Nonstationary A/B Tests: Optimal Variance Reduction, Bias Correction, and Valid Inference
成果类型:
Article
署名作者:
Wu, Yuhang; Zheng, Zeyu; Zhang, Guangyu; Zhang, Zuohua; Wang, Chu
署名单位:
University of California System; University of California Berkeley; Amazon.com
刊物名称:
MANAGEMENT SCIENCE
ISSN/ISSBN:
0025-1909
DOI:
10.1287/mnsc.2022.01205
发表日期:
2025
关键词:
A/B tests
Nonstationarity
Central Limit Theorem
optimal asymptotic variance
BIAS
inference
摘要:
We develop an analytical framework to appropriately model and adequately analyze A/B tests in presence of nonparametric nonstationarities in the targeted business metrics. A/B tests, also known as online randomized controlled experiments, have been used at scale by data-driven enterprises to guide decisions and test innovative ideas to improve core business metrics. Meanwhile, nonstationarities, such as the time-of-day effect and the day-of-week effect, can often arise nonparametrically in key business metrics involving purchases, revenue, conversions, customer experiences, and so on.
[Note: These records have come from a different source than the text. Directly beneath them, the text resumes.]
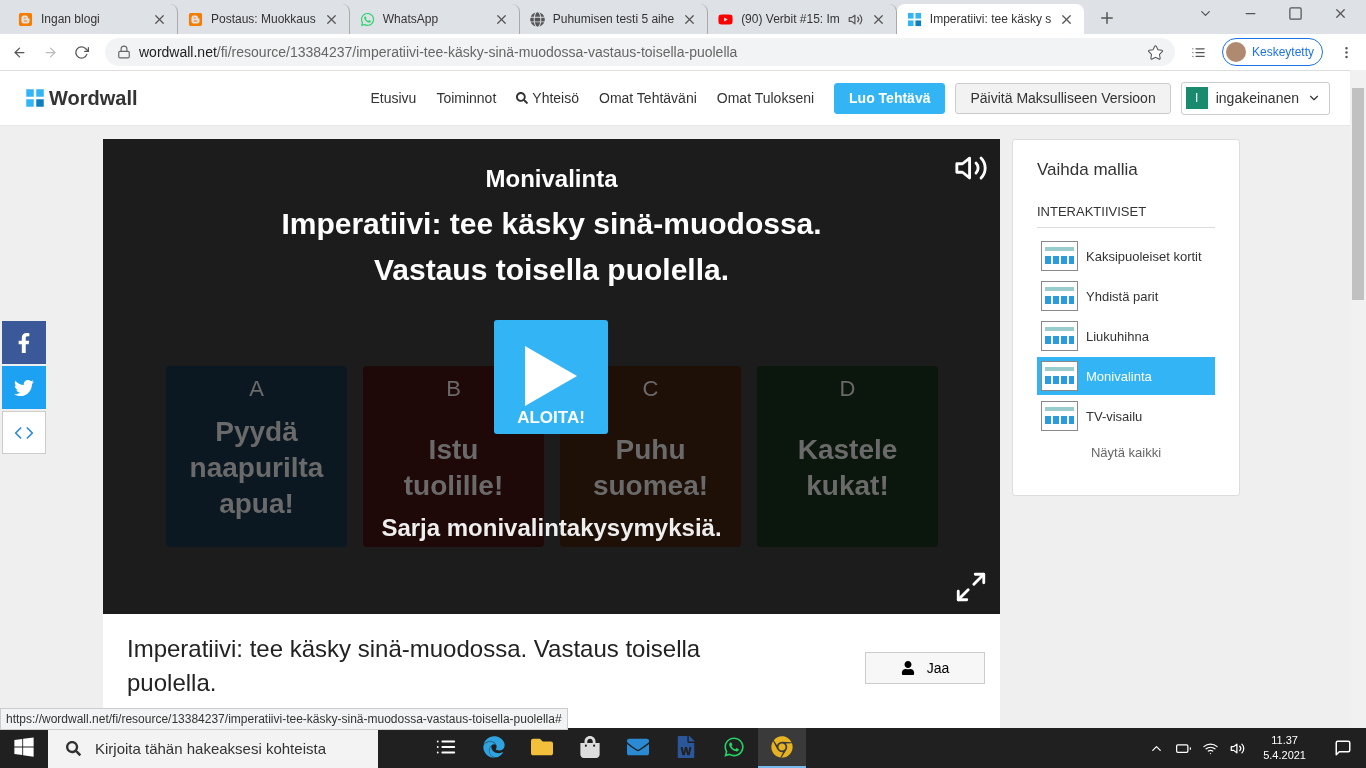 The image size is (1366, 768). Describe the element at coordinates (82, 98) in the screenshot. I see `site-logo: Wordwall` at that location.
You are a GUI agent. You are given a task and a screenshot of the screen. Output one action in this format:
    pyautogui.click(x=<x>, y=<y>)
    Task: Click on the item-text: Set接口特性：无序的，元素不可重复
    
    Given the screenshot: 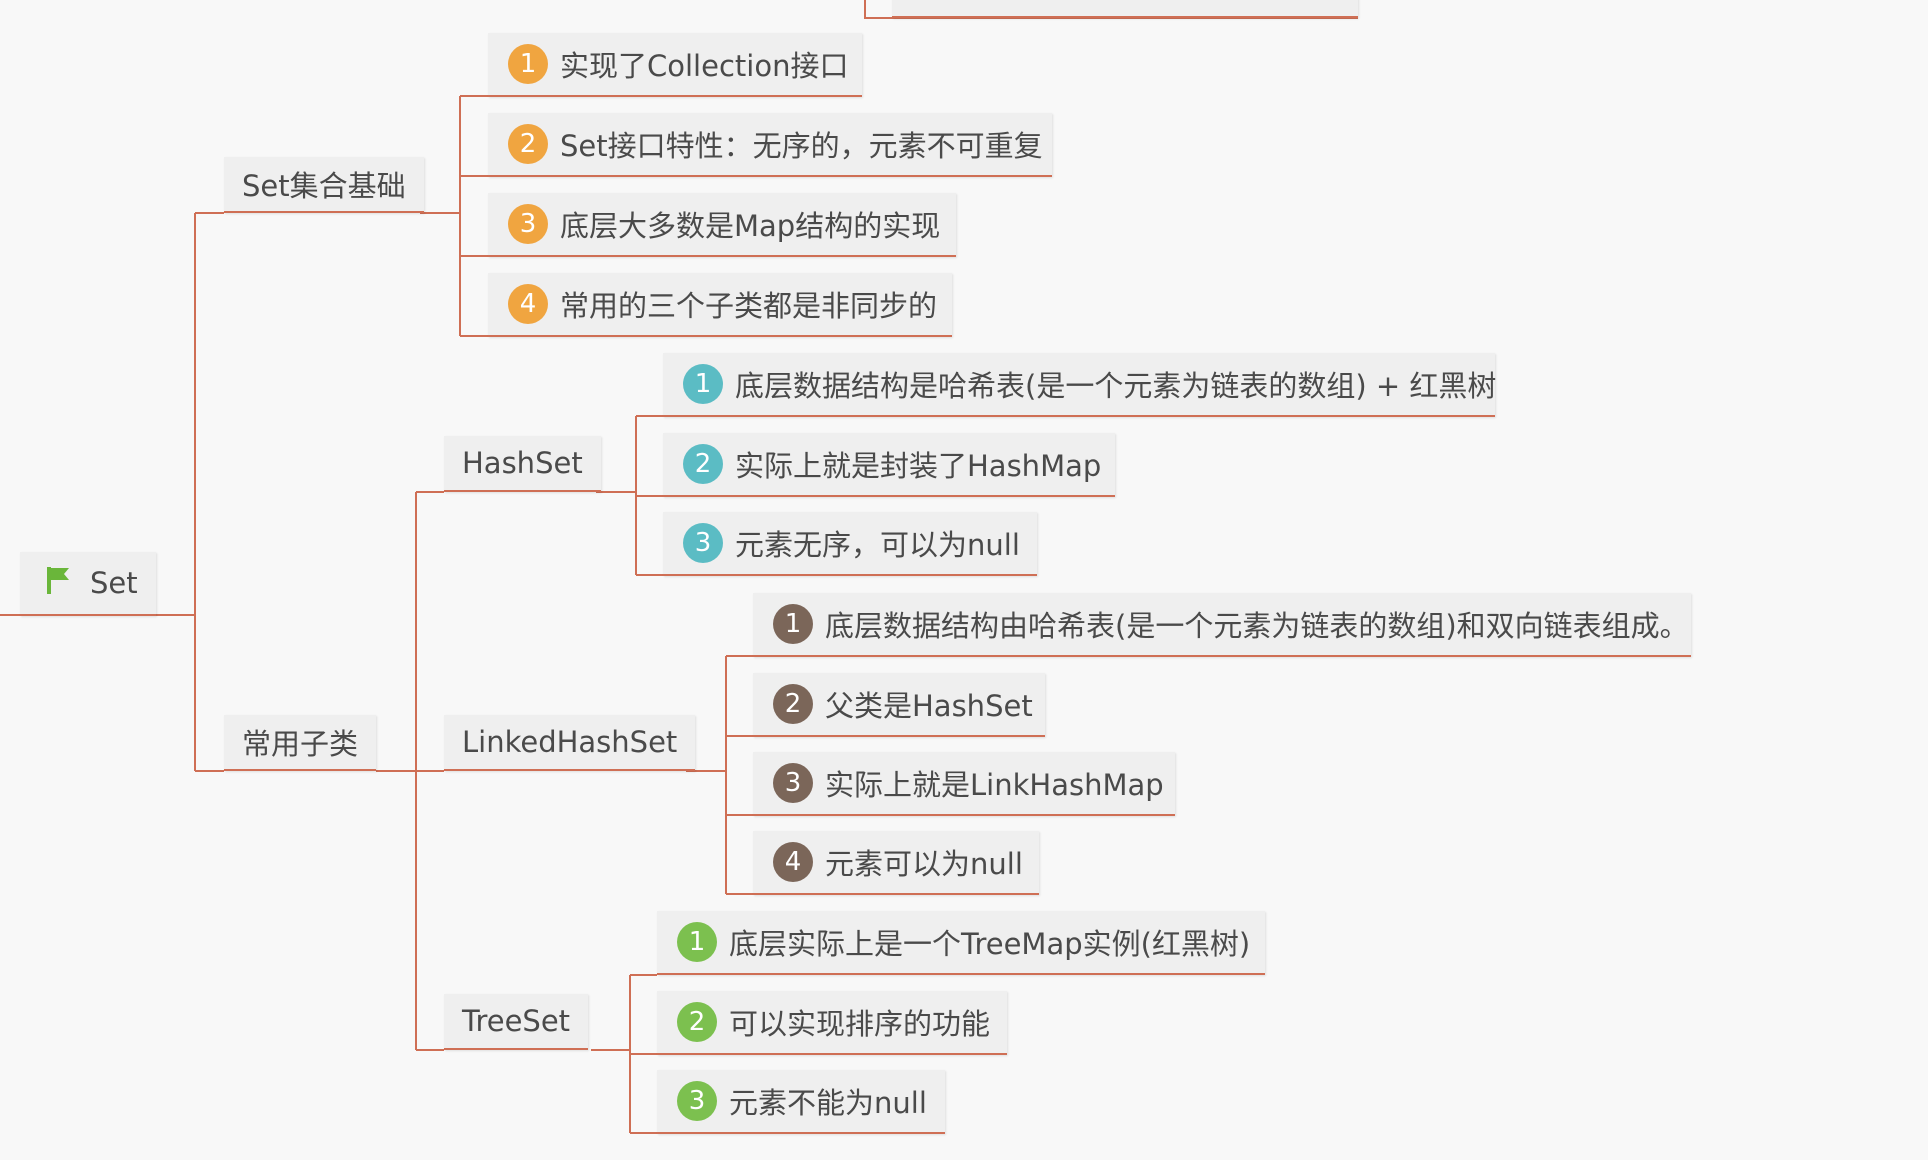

First, we develop a generic nonparametric stochastic model to capture nonstationarities in A/B test experiments, where each sample represents a visit or action associated with a time label. We build a practically relevant limiting regime to facilitate analyzing large-sample estimator performances under nonparametric nonstationarities. Second, we show that ignoring or inadequately addressing nonstationarities can cause standard A/B test estimators to have suboptimal variance and nonvanishing bias, therefore leading to loss of statistical efficiency and accuracy. We provide a new estimator that views time as a continuous strata and performs poststratification with a data-dependent number of stratification levels. Without making parametric assumptions, we prove a central limit theorem for the proposed estimator and show that the estimator attains the best achievable asymptotic variance and is asymptotically unbiased. Third, we propose a time-grouped randomization that is designed to balance treatment and control assignments at granular time scales. We show that when the time-grouped randomization is integrated to standard experimental designs to generate experiment data, simple A/B test estimators can achieve asymptotically optimal variance. A brief account of numerical experiments are conducted to illustrate the analysis.